- [Text provided]:
Vulnerability Management

  • Vulnerability Tracking

    • Centralized vulnerability dashboard.
    • Severity classification (Critical, High, Medium, Low).
    • SLA for fixing vulnerabilities defined and enforced.
  • Security Policies

    • No critical/high vulnerabilities allowed in production.
    • Regular security audits and penetration testing.

Infrastructure as Code - Terraform

Detailed Terraform practices moved to docs/terraform.md. ➡️ See: Terraform Checklist

Project Structure

  • Directory Layout
    • environments/: Contains environment-specific configurations (dev, staging, production).
    • modules/: Contains reusable, well-tested code blocks (e.g., vpc, ecs-cluster).
    • backend.tf: Configuration for remote state.

Best Practices

  • Code Quality

    • Use consistent naming conventions.
    • Add descriptions to all variables and outputs.
    • Use terraform fmt for formatting.
    • Run tflint for linting.
  • Variables & Locals

    • Don't hardcode values.
    • Use locals for computed values.
    • Use variable validation to enforce structure.
  • Resource Management

    • Use for_each instead of count for flexibility.
    • Use prevent_destroy for critical resources.
    • Tag all resources consistently.

State Management

🚨 CRITICAL FOR TEAM ENVIRONMENTS: Remote backend with state locking is MANDATORY for any team working with Terraform. Local state files are only acceptable for individual learning/experimentation.

  • Remote Backend (REQUIRED for Production) ⚠️

    • S3 + DynamoDB state locking configured (AWS)
    • Azure Blob Storage + state locking (Azure)
    • GCS + state locking (GCP)
    • Terraform Cloud/Enterprise (cross-cloud)
    • State locking prevents concurrent modifications
    • State versioning enabled for rollback capability
    • Encryption at rest enabled (AES-256)
    • Encryption in transit enforced (TLS)
  • AWS S3 + DynamoDB Backend ConfigurationREQUIRED PATTERN

    terraform {
      backend "s3" {
        bucket         = "your-terraform-state-bucket"

- [Data records]:
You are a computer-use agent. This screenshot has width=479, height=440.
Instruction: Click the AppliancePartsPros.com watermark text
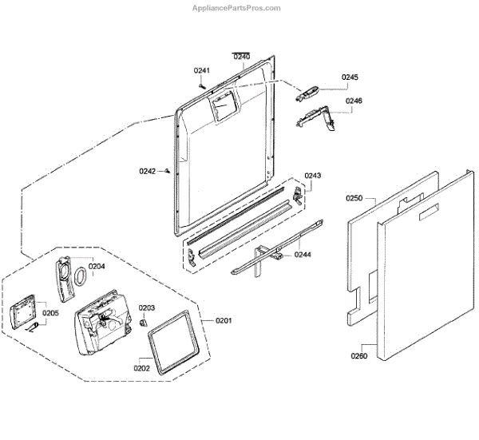tap(237, 8)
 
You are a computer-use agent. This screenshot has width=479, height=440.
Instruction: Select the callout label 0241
tap(202, 71)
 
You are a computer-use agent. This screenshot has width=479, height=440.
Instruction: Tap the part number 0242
tap(147, 170)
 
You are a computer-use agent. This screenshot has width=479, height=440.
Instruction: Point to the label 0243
tap(313, 176)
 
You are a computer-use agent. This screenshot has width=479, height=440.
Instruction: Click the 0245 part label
tap(350, 77)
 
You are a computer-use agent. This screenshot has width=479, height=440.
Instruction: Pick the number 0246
tap(354, 101)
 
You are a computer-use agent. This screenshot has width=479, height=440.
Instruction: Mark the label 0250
tap(354, 198)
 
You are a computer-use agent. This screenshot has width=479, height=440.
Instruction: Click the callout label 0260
tap(358, 356)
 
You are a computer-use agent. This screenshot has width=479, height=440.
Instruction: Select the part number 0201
tap(224, 321)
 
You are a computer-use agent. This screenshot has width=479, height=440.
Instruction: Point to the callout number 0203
tap(147, 308)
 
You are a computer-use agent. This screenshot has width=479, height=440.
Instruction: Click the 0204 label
tap(97, 266)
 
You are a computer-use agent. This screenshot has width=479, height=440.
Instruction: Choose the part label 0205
tap(50, 314)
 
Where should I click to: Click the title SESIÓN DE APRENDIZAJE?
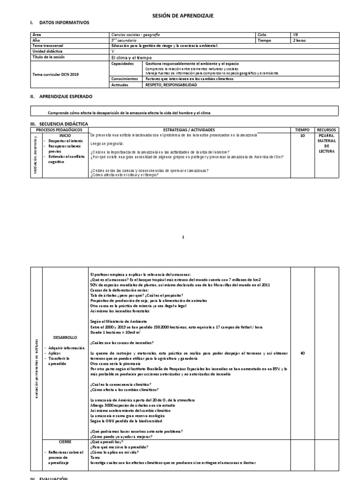183,15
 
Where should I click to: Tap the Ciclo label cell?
262,35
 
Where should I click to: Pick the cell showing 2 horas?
300,41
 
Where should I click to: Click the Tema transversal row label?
48,46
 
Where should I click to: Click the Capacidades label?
123,63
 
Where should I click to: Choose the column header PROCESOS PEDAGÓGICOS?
59,129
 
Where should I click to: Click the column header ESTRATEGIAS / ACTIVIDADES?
189,129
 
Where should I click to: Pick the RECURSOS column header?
326,129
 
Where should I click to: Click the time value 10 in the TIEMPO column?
302,135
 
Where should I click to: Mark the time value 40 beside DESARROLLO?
302,353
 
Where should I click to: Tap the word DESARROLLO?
65,337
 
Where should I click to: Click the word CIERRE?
65,442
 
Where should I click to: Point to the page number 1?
184,238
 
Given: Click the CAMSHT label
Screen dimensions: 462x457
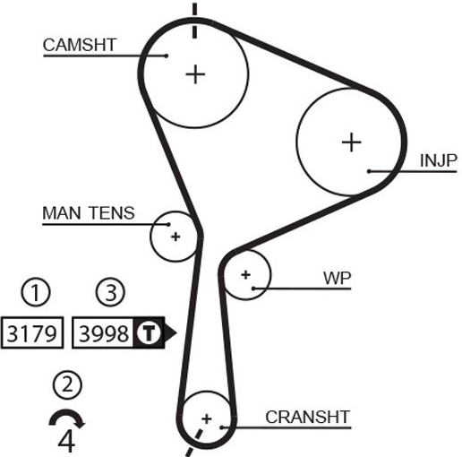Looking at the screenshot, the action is (80, 45).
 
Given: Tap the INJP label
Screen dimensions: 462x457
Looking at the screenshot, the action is (438, 160).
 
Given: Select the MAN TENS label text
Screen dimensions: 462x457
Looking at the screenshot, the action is (89, 213).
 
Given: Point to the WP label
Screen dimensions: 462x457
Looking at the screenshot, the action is (338, 278).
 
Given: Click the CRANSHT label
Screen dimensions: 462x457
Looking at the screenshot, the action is (307, 417).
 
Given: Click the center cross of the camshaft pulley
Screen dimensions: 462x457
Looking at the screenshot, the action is (195, 74).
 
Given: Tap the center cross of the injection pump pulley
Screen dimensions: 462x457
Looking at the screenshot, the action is (351, 142).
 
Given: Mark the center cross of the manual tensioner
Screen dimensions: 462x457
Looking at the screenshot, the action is (175, 237).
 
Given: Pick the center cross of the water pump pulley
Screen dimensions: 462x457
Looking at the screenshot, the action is (245, 274).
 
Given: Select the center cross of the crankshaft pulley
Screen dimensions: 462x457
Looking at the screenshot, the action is (207, 418).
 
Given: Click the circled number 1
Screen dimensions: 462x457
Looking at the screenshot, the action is (36, 292).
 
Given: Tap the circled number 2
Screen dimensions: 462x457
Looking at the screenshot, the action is (67, 384).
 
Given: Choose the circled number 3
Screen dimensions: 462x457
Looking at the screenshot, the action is (110, 292).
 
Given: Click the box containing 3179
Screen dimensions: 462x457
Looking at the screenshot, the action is (32, 332).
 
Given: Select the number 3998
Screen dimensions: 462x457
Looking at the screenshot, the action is (104, 333).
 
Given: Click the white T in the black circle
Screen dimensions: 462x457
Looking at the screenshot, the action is (149, 332).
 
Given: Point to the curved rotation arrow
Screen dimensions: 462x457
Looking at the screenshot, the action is (66, 413).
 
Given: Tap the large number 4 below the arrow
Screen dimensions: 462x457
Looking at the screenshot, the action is (66, 442).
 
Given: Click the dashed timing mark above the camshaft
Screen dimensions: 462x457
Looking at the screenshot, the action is (194, 21).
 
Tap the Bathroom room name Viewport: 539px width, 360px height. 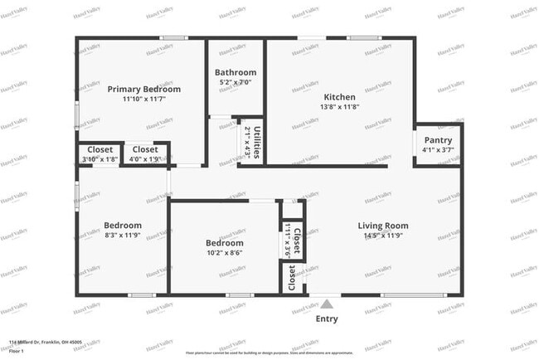tap(236, 72)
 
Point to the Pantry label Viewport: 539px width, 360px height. tap(438, 140)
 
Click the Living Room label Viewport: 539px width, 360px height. tap(383, 226)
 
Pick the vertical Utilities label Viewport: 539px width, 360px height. tap(258, 142)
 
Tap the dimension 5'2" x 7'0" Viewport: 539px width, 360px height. tap(236, 83)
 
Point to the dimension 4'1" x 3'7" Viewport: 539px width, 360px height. tap(438, 150)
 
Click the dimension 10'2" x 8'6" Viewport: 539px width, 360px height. tap(225, 253)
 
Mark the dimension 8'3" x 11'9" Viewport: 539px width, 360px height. tap(122, 236)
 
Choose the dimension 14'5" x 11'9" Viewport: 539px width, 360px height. tap(383, 236)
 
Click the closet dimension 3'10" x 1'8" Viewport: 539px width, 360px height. tap(100, 159)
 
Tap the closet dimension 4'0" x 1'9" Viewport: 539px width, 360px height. tap(145, 159)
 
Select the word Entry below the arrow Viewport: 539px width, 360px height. tap(328, 319)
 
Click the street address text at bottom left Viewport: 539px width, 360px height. tap(45, 342)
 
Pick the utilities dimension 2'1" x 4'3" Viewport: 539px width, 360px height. tap(247, 142)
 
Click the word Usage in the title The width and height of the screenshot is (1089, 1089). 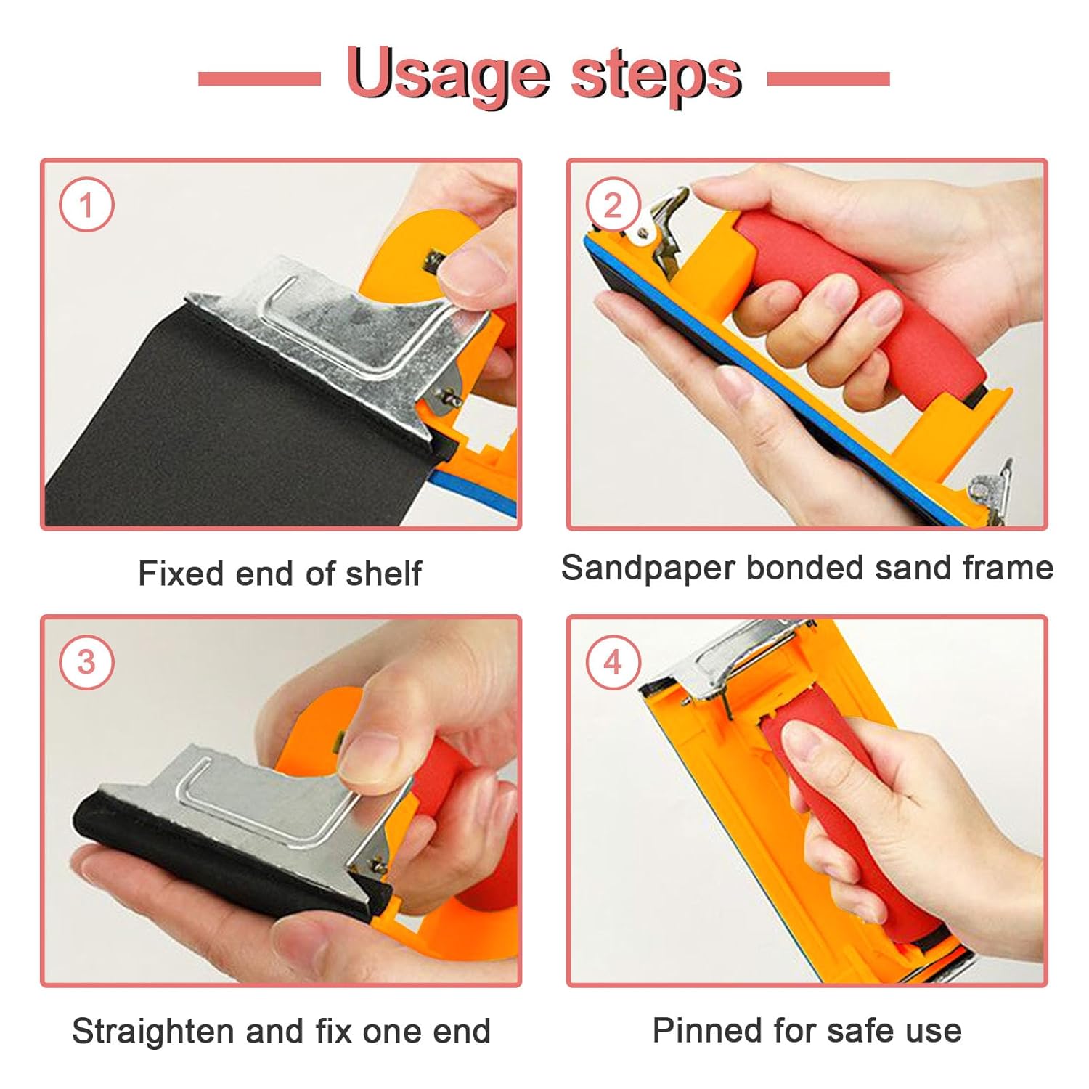[x=449, y=76]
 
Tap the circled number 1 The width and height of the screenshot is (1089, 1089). [x=86, y=205]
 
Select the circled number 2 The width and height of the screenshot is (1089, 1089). [x=613, y=205]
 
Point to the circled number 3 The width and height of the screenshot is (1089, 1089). [x=86, y=662]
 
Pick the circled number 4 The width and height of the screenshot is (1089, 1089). [x=613, y=662]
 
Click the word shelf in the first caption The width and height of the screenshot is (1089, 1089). [x=383, y=573]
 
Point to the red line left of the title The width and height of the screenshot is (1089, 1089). [x=259, y=78]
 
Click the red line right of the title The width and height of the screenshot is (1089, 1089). [x=828, y=78]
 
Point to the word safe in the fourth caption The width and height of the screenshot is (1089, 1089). [x=852, y=1030]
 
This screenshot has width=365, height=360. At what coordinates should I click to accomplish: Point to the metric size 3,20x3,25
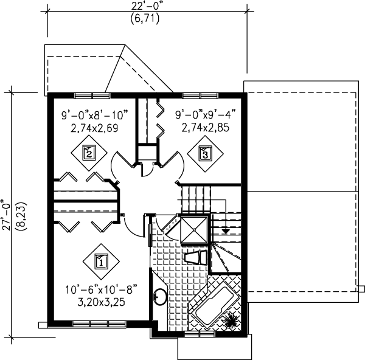click(x=101, y=302)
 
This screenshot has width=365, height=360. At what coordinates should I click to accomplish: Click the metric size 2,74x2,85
click(x=201, y=128)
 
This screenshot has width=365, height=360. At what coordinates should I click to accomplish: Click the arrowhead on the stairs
click(x=226, y=231)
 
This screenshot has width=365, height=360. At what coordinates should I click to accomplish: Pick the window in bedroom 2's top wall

- [Brief]: Continue the infrastructure and security checklist from its final line, completing the unfinished Terraform S3 backend block first.

- [Exercise result]:
        key            = "project/environment/terraform.tfstate"
        region         = "us-east-1"
        dynamodb_table = "terraform-state-lock"
        encrypt        = true
        kms_key_id     = "arn:aws:kms:us-east-1:ACCOUNT:key/KEY-ID"
        
        # Prevent state file manipulation
        acl            = "private"
        
        # Enable versioning for disaster recovery
        versioning     = true
      }
    }
  • DynamoDB Table for State Locking

    • Table created with LockID as primary key (String)
    • On-demand billing mode or minimal provisioned capacity
    • Table encryption enabled
    • Point-in-time recovery enabled
  • State Security & Access

    • NEVER commit state files to Git (add *.tfstate* to .gitignore)
    • Restrict S3 bucket access via IAM policies
    • Enable S3 bucket versioning for state history
    • S3 bucket logging enabled for audit trail
    • MFA delete protection for production state buckets
    • Cross-region replication for disaster recovery
  • State Management Best Practices

    • Separate state files per environment (dev/staging/prod)
    • Separate state files per logical component/stack
    • Use workspaces judiciously (prefer separate state files)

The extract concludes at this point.